How can an American not hear without national pride the ascending melody and stirring words, "O'er the land of the free and the home of the brave," with which each verse closes? If your great-grandparents were slaves in the "land of the free," you may hear those words differently. Although The Star-Spangled Banner did not become our national anthem until 1931, Francis Scott Key wrote his stirring words about "the land of the free and the home of the brave" in 1814, when slavery was yet part of our nation. Key owned slaves himself, black people who were in the land of the free but not free themselves.
Key alluded to slaves, without irony, in the third verse, which only pedants know. I'll quote it in its entirety:
And where is that band who so vauntingly swore
That the havoc of war and the battle's confusion,
A home and a country should leave us no more!
Their blood has washed out their foul footsteps' pollution.
No refuge could save the hireling and slave
From the terror of flight, or the gloom of the grave:
And the star-spangled banner in triumph doth wave
O'er the land of the free and the home of the brave.
Who are the "hirelings and slaves" of Key's verse? According to Robin Blackburn, a British socialist historian, the slaves of Key's verse are American slaves. The British army had freed the American slaves that it encountered, some of whom joined the British army to do battle with the nation that had enslaved them. Key's verses about "the land of the free" ignored the unfree in America, and mocked those that sought the same freedoms that Key himself, as a white slaveowner, enjoyed.

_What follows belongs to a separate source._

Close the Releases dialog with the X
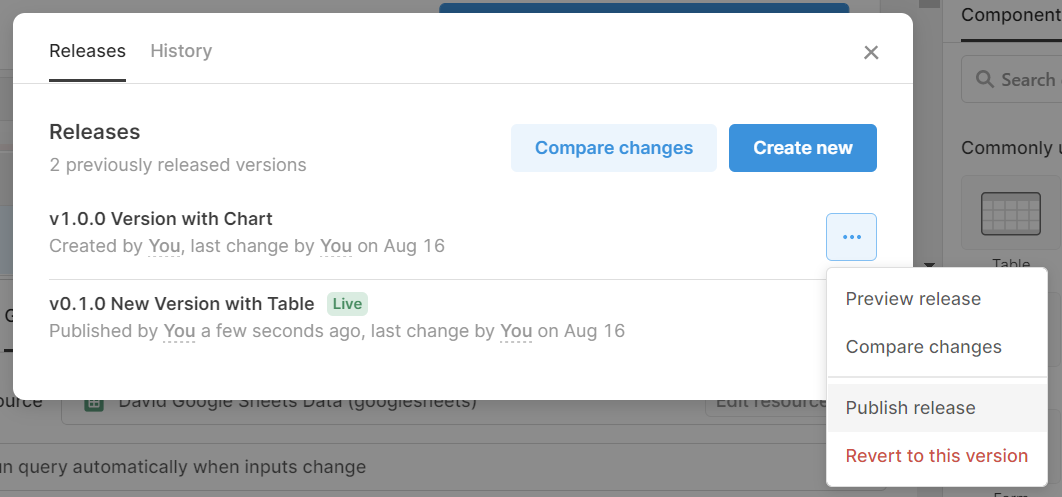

Every American should know Yankee Doodle, the most prominent song of our nation's independence. Every American should know the first verse of The Star-Spangled Banner and the coldly ironic story behind the other verses. There's a third patriotic song that every American should know. It's called Lift Every Voice and Sing. James Weldon Johnson (1871-1938) wrote the words in 1899 and his brother John Rosamond Johnson (1873-1954) set it to music in 1905. It begins with these three lines:
Lift every voice and sing,
'Til earth and heaven ring,
Ring with the harmonies of Liberty;
Unlike the invocation of immediate peril in La Marseillaise, or the florid description of the battle in The Star-Spangled Banner, James Johnson's verse alludes only subtly to the slavery era:
Stony the road we trod,
Bitter the chast'ning rod,
Felt in the days when hope unborn had died;
Yet with a steady beat,
Have not our weary feet
Come to the place for which our fathers sighed?
The college classmate from whom I first heard the song many years ago said it was the black national anthem, and in fact the NAACP had so designated it in 1919. As an anthem it's a remarkable statement of hope. It's nearly as remarkable for what it doesn't say: it doesn't wish destruction on anyone, and it doesn't, unlike Key's song, celebrate freedoms that more than half of Key's compatriots couldn't enjoy.
Juneteenth is a fine day to celebrate the end of slavery and to remember what Francis Scott Key was too oblivious to see.